Growing up on the farm

TheGardenLady’s House on the Farm

We were poor when I was a child growing up on the farm. But so was everyone else in my community and the surrounding communities, so no child felt the poverty. That was how things were. Yet my parents worked hard. Hard physical labor. Especially my mother, who not only worked in the fields and had a small dairy that she took care of by herself, she had two small children at the time and took care of the house.

TheGardenLady’s Mother

My parents worked hard so that we always had food on the table. All summer we had an abundance of fresh fruits and vegetables and for the rest of the year Mom canned everything. No one had a freezer. The cellar was a dirt hole so it was cold like a root cellar. Foods like potatoes and onions could last a long time down there.

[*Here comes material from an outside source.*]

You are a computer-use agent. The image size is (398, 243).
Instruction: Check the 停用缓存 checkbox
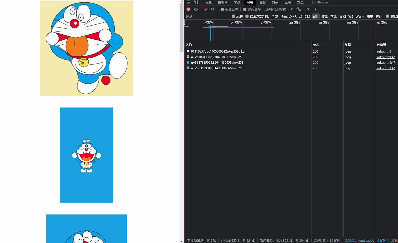point(245,9)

And the shelves around the walls were filled with Mom’s canned food in glass jars. The jars looked as beautiful as any stained glass window any artist created.

In spite of all this labor, Mom loved flowers. I never thought to ask who planted the roses, the spirea bushes, the deutzia bush, the ornamental quince bush, the yucca, the apple tree, the lilacs, rose of sharon bushes, the gooseberries, weeping willows and other shrubs and trees that surrounded the house- they were just there. Yet this was a question I regret not having asked.

You see, my parents were the second family household to ever live on the farm. Before that the land belonged to Native Americans. The Leni Lenape Indians lived in New Jersey. And they must have spent time on the property that eventually became our farm. We bought the farm from a family who must have somehow bought it from the Leni Lenape- I wish I could learn more of that history.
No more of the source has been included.